Sad was poor Dilly Danforth when she heard of the sudden departure of the benevolent Williams family, and bitterly she exclaimed, "No good thing is long vouchsafed the poor. Our poverty will only seem the darker now for having been brightened for a transient hour."
Willie, who had returned from his walk with Ellen with severe pains in his limbs and head, fell sick of a rheumatic fever, and suffered much for the want of warm clothing, care and medical treatment. O, how often he thought of Ellen! "If she were there he would not suffer thus. She would be warmth, care, clothing and physician for him."
His mother was obliged to labor every day to procure fuel for the fire; and to warm the great, cold room, where the piercing autumn blasts blew through wide gaping cracks and chasms, and get a bottle of wormwood occasionally, with which to bathe his aching limbs, was the utmost her efforts could accomplish. With this insufficient care, 'twas no wonder Willie grew rapidly worse. One bitter cold night Dilly sat down utterly discouraged as she placed the last stick of wood on the fire. Her boy had been so ill for several days she could not leave him to go to her accustomed labor, and consequently the small pile of fuel was consumed. What was she to do? Willie was already crying of cold, and she sat over the expiring blaze crying because she had naught to render him comfortable. After a while he grew silent, and, softly approaching, she found he had sunk into a quiet slumber. Carefully covering him with the thin, tattered blankets, she pinned a shawl over her head, and, softly closing the door behind her, stole forth into the biting night air, and directed a hasty tread toward Mr. Pimble's great brick mansion. A bright light gleamed through the kitchen windows as she ascended the steps and gave a hurried knock. Directly she heard a shuffling sound, and knew Mr. Pimble, in his heelless slippers, was approaching. Fast beat her heart as the door opened, and she beheld his gaunt form and unyielding features.
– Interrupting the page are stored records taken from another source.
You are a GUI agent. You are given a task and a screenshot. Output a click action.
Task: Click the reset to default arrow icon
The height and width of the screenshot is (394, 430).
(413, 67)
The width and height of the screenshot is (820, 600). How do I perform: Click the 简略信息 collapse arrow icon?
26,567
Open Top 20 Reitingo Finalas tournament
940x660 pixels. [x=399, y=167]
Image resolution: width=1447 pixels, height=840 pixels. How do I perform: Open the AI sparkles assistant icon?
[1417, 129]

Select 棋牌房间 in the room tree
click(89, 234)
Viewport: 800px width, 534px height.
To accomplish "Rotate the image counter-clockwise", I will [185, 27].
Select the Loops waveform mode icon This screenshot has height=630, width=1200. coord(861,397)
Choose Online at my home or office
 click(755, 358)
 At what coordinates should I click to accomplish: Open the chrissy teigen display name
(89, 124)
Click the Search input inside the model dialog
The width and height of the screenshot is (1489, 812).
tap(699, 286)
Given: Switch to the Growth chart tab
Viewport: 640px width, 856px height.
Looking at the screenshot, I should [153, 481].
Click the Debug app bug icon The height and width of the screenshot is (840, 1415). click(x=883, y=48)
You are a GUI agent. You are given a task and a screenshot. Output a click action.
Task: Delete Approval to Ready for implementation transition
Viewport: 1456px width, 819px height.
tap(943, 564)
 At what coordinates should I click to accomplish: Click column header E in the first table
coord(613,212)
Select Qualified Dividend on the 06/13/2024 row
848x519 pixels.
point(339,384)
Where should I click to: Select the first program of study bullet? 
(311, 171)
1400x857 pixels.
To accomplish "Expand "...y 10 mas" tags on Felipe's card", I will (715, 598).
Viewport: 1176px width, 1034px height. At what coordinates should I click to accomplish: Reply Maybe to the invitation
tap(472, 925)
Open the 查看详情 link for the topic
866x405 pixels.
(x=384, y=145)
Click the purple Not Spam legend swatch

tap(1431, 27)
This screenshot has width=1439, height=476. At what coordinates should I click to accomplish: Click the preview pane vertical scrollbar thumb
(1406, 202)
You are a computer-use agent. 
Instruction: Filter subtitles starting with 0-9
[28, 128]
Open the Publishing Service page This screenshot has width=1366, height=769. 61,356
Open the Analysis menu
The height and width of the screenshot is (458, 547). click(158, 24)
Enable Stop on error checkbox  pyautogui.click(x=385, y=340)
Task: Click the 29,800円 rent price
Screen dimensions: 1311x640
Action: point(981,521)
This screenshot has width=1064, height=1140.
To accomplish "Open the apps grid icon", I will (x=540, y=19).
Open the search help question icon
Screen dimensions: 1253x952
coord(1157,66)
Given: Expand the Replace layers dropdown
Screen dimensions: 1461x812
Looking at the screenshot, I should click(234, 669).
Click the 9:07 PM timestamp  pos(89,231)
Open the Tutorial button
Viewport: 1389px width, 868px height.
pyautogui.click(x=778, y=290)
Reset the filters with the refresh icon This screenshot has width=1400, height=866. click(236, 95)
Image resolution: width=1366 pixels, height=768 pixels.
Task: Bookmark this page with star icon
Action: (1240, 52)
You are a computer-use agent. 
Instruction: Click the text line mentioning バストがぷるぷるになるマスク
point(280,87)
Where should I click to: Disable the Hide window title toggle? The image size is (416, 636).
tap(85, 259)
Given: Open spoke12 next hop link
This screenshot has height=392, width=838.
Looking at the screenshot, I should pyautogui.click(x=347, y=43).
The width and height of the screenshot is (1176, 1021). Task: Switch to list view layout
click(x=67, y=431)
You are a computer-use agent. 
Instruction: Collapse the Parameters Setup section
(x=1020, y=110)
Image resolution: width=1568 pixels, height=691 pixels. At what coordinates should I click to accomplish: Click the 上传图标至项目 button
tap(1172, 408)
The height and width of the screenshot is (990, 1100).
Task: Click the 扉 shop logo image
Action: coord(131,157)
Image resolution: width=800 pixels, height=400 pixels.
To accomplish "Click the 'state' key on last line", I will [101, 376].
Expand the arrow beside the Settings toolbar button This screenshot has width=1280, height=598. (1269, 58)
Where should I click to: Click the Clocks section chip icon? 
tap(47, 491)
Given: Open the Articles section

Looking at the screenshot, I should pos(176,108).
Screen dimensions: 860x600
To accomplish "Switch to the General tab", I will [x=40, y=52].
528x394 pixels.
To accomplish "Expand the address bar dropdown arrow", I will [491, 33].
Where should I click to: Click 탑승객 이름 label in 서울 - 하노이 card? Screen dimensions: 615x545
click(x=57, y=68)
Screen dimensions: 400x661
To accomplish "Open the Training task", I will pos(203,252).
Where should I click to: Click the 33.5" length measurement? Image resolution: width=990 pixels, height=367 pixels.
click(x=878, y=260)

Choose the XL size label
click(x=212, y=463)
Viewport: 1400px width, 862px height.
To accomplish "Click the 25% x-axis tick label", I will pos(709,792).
"What brings you here this bitter cold night, Dilly Danforth?" exclaimed he, in a surly tone, as the furious blast rushed in his face, and nearly extinguished the lamp he held in his skinny grasp.
She stepped inside, and he closed the door.
"'Tis the bitter cold night which brings me, Mr. Pimble," she said, feeling she must speak quickly, for Willie was at home alone; "my boy is sick and suffering from cold. For myself, I would not ask a favor, but for him I entreat you to give me an armful of wood to keep him from perishing."
"Why don't you work and buy your wood?" asked he, angered by this sudden demand upon his charity.
"I worked as long as I could leave my child," answered Mrs. Danforth, "and I thought maybe you would be willing to allow me something for my work here."
"Allow you something, woman? Don't I give you the rent of that great house for the few light chores you do for us, which really amount to nothing? Your impudence is astonishing;" and Esq. Pimble's voice quivered with rage, as he thus addressed the trembling woman.
Dilly stood irresolute, and Mr. Pimble was silent a few moments, when a voice from the parlor called out, imperiously, "Pimble, I want you!"
The man roused himself and rushed to the door in such haste as to lose both his slippers.
"What are you blabbing about out there?" Dilly heard Mrs. Pimble ask, in an angry tone.
"Dilly Danforth has come for some wood," was the moody reply.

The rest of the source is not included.